Bayesian bisection

Bisection is a mightily effective technique for debugging those tricky issues that were quietly introduced into a codebase and not noticed for an extended period of time. You can find the first bad commit from a range of thousands (or more) in a logarithmic number of steps via a binary search, halving the range of possible bad commits on each step.

At least, you can do this as long as you have a way to say for each commit whether it is definitely good or definitely bad. But sometimes you might have a test case that started failing extremely rarely, and this is where traditional binary search struggles. If you can reproduce the failure on a commit then that commit is definitely bad, but if the failure doesn’t reproduce on some other commit then it could be that that commit is good or it could be that you just didn’t get lucky this time. So you run it again. And again. But how many good runs in a row do you need before you can consider the commit to be good?

To give some figures from a recent example, I was recently chasing down a test that started to fail approximately once in every ~2700 runs. Each run of the test took around 6 seconds so you could expect a bad commit to fail in around 4-and-a-half hours. The offending commit was somewhere in a range of about a thousand commits, so in principle should be findable with a binary search of 10 steps.

One possible strategy would be to consider a commit that gets 2700 successful runs in a row to be good, and carry on with the normal binary search process. This would take a couple of days to complete the 10 steps needed to narrow the search down to a single commit. But consider what happens with this strategy if we were just unlucky and a bad commit took a little longer than expected to fail. In this case, we discard the half of the commit range that actually contains the first bad commit, and the binary search process will terminate pointing to an earlier, and actually good, commit.

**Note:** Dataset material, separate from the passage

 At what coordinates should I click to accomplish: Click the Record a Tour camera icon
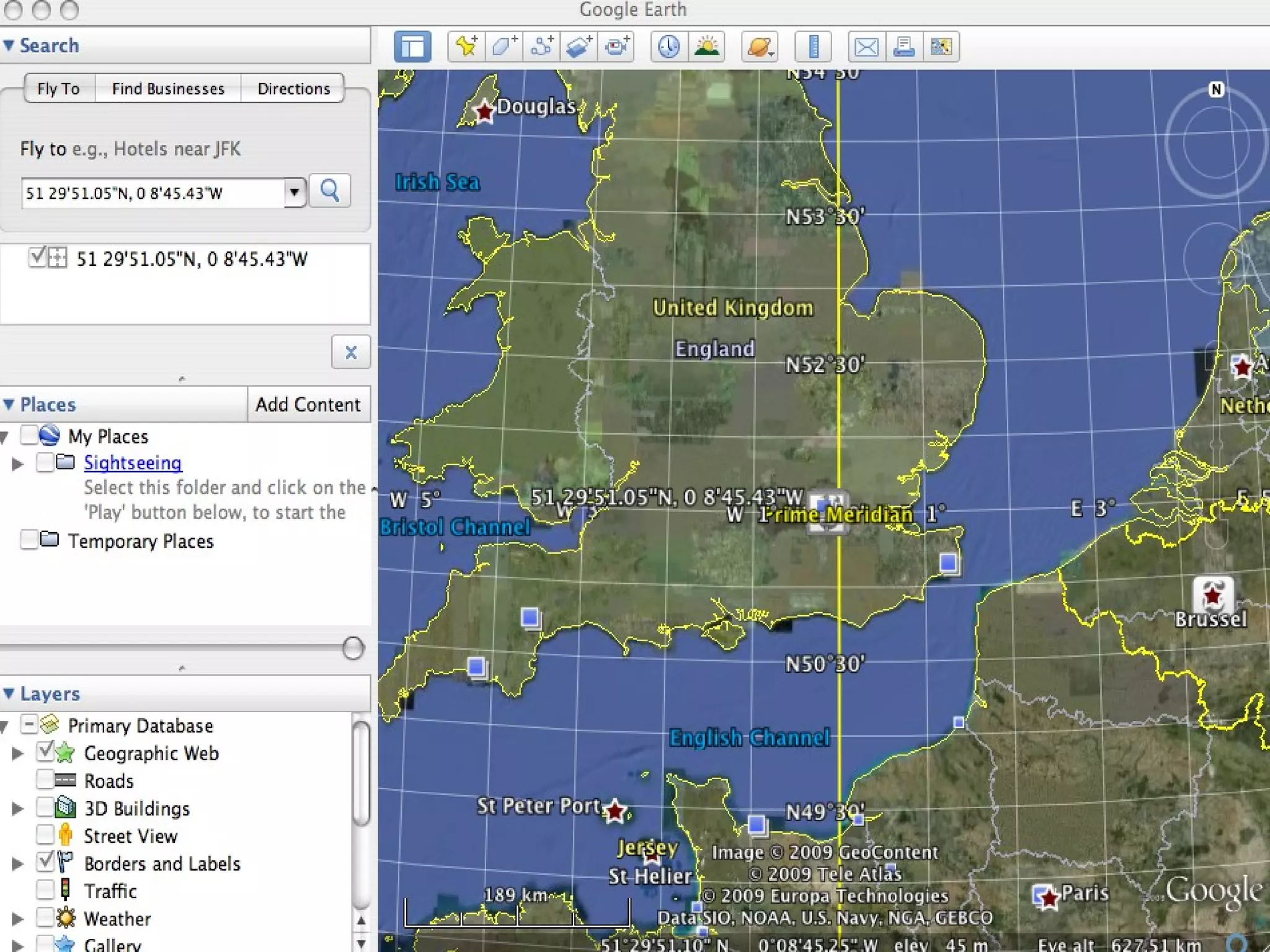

We can improve on this by looking for longer sequences of successful runs before considering a commit to be good. For instance, we could wait until we’ve seen twice as many successes in a row. But this means that on a good commit we’ll have to wait nine hours before moving to the next step. With ten steps to run that’d be around four days of work, and then we’d still have the concern that at least one of those steps was unlucky and didn’t capture the failure, leading to low confidence that the binary search really found the first bad commit. We could increase that confidence by running the tests for much longer on the (claimed) last good commit, but if any of the preceding runs was unlucky then we’d find the (claimed) last good commit actually to be bad, and from there we have limited options apart from restarting the binary search on the smaller range, because all those commits we thought to be good are now under suspicion again.

It’d be awfully nice if we could use the output of the preceding hours of test runs to influence the restarted search somehow.

Bayesian inference

Bayesian inference allows us to build a probabilistic model of our beliefs about the quality of each commit, and to update this model as we learn more about the system by running its tests on the different commits. The resulting process generalizes a traditional binary search into one which takes account of the probabilistic nature of the test results, iteratively updating its beliefs about which commit may have introduced the flakiness based on the history of observed failures and successes.

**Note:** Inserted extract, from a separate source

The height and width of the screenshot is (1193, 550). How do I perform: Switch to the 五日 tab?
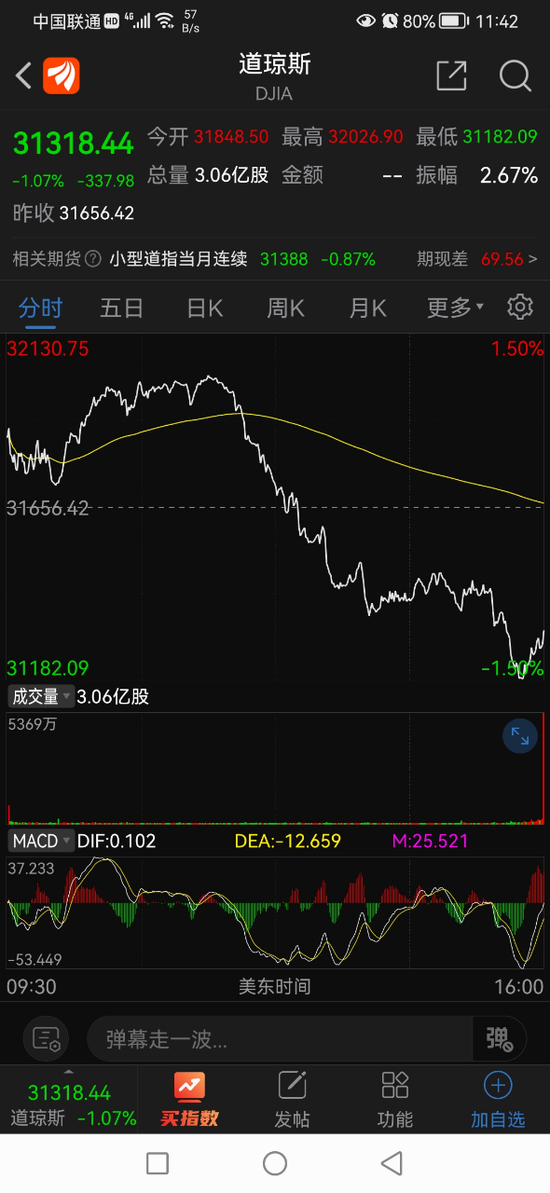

Rather than treating the outcome of a test run as a binary pass-or-fail thing, we model the system in terms of probabilities as follows. Consider a sequence of commits C_i for i ∈ {0..N-1} together with some k ∈ {1..N-1} such that the initial subsequence C_i<k are all good, reliably passing some test, and the remainder C_i≥k are all bad, occasionally failing the test with flakiness probability p. Assume also that the failures of distinct test runs are independent. Our goal is to identify the first bad commit C_k, which we will do by computing a discrete probability distribution P_i = P(C_i is the first bad commit) based on a history of successes and failures on the various commits in the sequence, and then selecting further tests to run so as to concentrate the probability mass on a single commit in the sequence as efficiently as possible.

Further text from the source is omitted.